Samuel: For 2010, our capex was about $40 million, which was sufficient for the doubling of our revenue in the 2H compared to the 1H. For this year, because of the growth of the topline, the capex will be higher at around $100 million.

Besides increasing capacity, the spending will be for improving capabilities for some existing machinery.

Q: Is it easy to hire workers in China?

Mr Yao: Not easy but we should be able to cope. This situation started in 1Q last year.  Our 2H revenue doubled but we overcome the situation – not just manpower challenges but also project management.

Q: Last December – what was the headcount compared to June?

Gary: 1Q of last year it was 11,000 and at year-end we crossed 20,000. It’s a common problem for many companies. We plan ahead and have measures – talent development programme and incentives - to retain the operators.

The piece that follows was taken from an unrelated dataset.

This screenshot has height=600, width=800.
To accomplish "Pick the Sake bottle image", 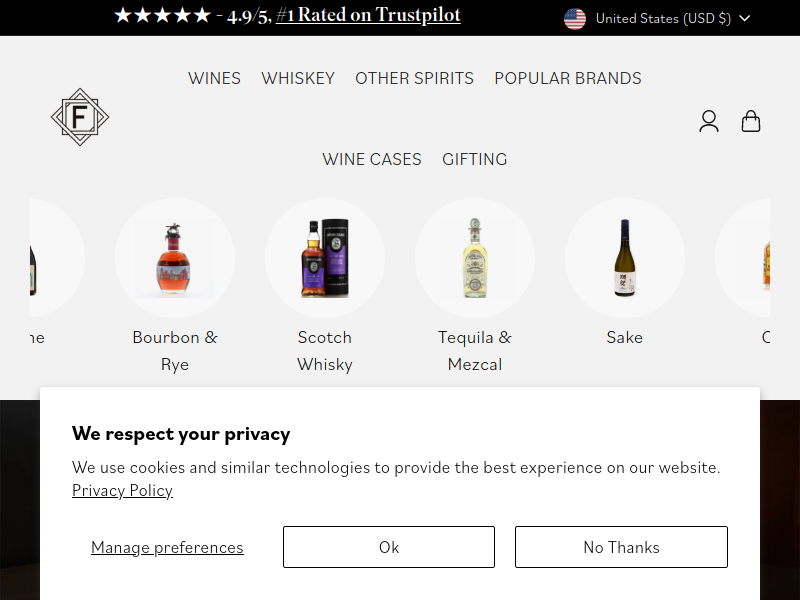I will pos(625,258).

Q: Given the $100 million capex, are you expecting a 40% increase in revenue this year, for example?

Samuel: Capex may not be for immediate impact. For example, if we spend in 2H of this year, it would be for continuous growth next year.

Q: What was the capacity utilization in 4Q last year?

Samuel: 60-70%.

Q: You have an impairment of $20 million for property, plant and equipment last year. How much do you expect for this year?

ML: Minimal.

Q: With your high spending, are you expanding into new areas and getting more customers?

ML: We continue to diversify our customer base and market segments. We are looking especially at tablets - in addition, lifestyle products and household appliances.

Q: For your tablet business, what components do you currently supply and what more can you do?

ML: We currently supply the mechanical parts and plastic and metal – and as you know we are acquiring Motorola design centre so in future we can also do designing. Tablets are going to be a ubiquitous device. It’s a huge opportunity.



The Powerpoint for the presentation is available on the SGX website.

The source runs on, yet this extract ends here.